Venezuela’s Economy under Chavez
Hugo Chavez took office in 1999. Since then, Venezuela’s economy has remained squarely centered on oil production. In 2006, Chavez announced a nationalization of oil fields managed by foreign companies, which resulted in an increase of the government’s shares in these projects from 40 percent to 60 percent. Government officials argue, however, that economic growth efforts are not solely focused on oil. Venezuela’s ambassador to the United States, Bernardo Alvarez Herrera, wrote in a 2006 Foreign Affairs essay that the non-oil sector, which includes mining, manufacturing, and agriculture, grew 10.6 percent in 2005, “indicating an important diversification of the country’s economy.” Yet even if the country is working to diversify,“oil still predominates,” says Miguel Tinker-Salas, a professor of Latin American history at Pomona College.

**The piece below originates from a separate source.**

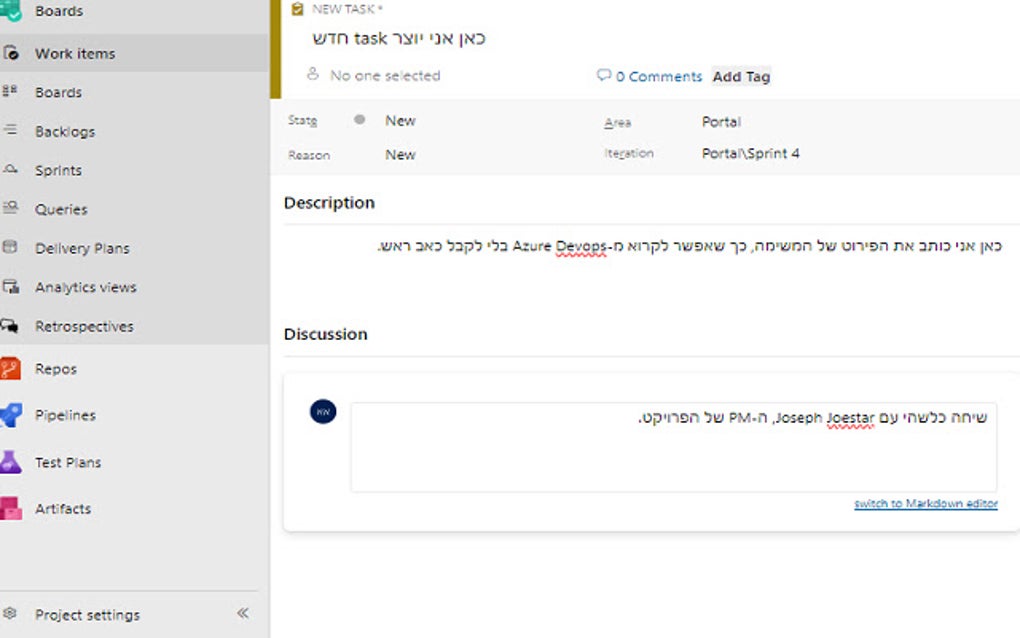Open Queries in the sidebar
This screenshot has height=638, width=1020.
click(x=61, y=209)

In 2002, the Venezuelan economy experienced a significant downturn following a failed military coup to overthrow Chavez and a two-month strike by the state-run oil company PDVSA. The response to the strike—the dismissal of more than seventeen thousand PDVSA employees—resulted in a rapid drop in GDP between 2002 and 2003. In subsequent years, rising international oil prices helped the economy to recover. In 2007, the International Monetary Fund (IMF) estimates, economic growth was 8.4 percent.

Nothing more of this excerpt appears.